In a voice thick with exhaustion and broken by spells of coughing, Warner said yesterday that the physical and mental pounding it took to climb Pakistan's K2 "were definitely worth it."
But in the next breath, the Annapolis resident and Mount Everest veteran admitted it will take some time to process all that happened during the more than 15 hours it took to push the last 1,800 vertical feet to the top.
Just three hours into the summit bid on Friday, Nima Nurbu, a Sherpa working for the Korean team, slipped and tumbled thousands of feet in the darkness down K2, nicknamed the "Savage Mountain."
The accident happened at the Bottleneck, a notorious feature and the site of numerous mishaps. The narrow passageway slants at 80 degrees, making progress difficult.
"We all saw it," Warner said by satellite phone from Camp 3 at 24,114 feet. "He wasn't clipped into the rope. He was about 100 feet away from me. He went down a 35-degree slope and then a 15-degree slope and then off the south face. It looked like he could stop himself, but he didn't."
Stunned, the 10 international climbers leading the pack stopped and wondered whether they should press on.
"Listen," Warner said he told the group, "if you came here and didn't know this could happen, you're foolish."
Then, he gave his condolences to the Koreans and other Sherpas and went back to laying line again.

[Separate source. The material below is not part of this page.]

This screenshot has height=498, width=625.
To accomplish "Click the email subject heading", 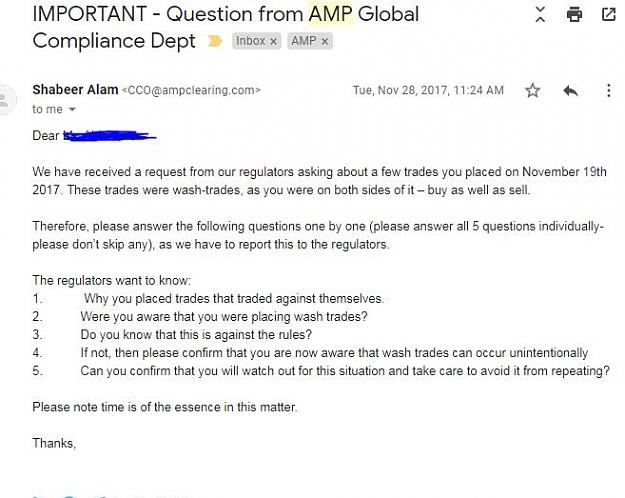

K2 has a reputation as a killer. Four Russians died last year, seven climbers died in 2004 and eight died in 1995. Warner watched a friend fall to his death on an earlier expedition.
AdventureStats, an online record of mountaineering feats, notes that there have now been 269 successful summit bids and 65 deaths.
Despite another tragedy, the climber's Web site, K2climb.net called Friday's event "a magic summit night," with 17 people reaching the 28,251-foot peak:
"CNN wasn't there. Discovery wasn't there. Instead, in secret almost - mails flew through the night between home teams, webmasters, and climbers. In perfect or broken English, and confusing Babblefish translations, people needing each other reached out - from America to Korea, over Iran and Russia, to France, Italy, Czech [Republic], Slovakia and Portugal."
Warner, 42, praised the cohesiveness of the patchwork expedition. Using bottled oxygen, the Russians and Koreans were strong and had reserve energy. They took on some of the most difficult tasks.
"If we didn't have 10 people pushing, we wouldn't have made it," he said. "We didn't need heroes; we needed a lot of people out front."
When he stepped up on the summit with teammate Bruce Normand, "it was gorgeous. It's virtually a knife edge. You could see forever."
They were joined by Don Bowie and spent 45 minutes soaking it all in and taking pictures. Retracing their steps to Camp 4 took all the mental control they could muster.
"It was dark and snow was falling, but we stuck together," he said.
Back at Camp 4, the three Americans and Czech climber Libor Uher shared three sleeping bags in a three-person tent. Word came later that an Italian climber had not returned from the summit and was presumed dead.
"It was a lot of giving," Warner said. "The mountain demanded a lot to get people to the top."
The owner of three Earth Treks Climbing Centers in the Baltimore-Washington area expects to be home in about 10 days.
Before hanging up, Warner laughed when asked what he craved the most.
"I'm dying for a cup of coffee and a shower," he replied. "All the things mortals take for granted."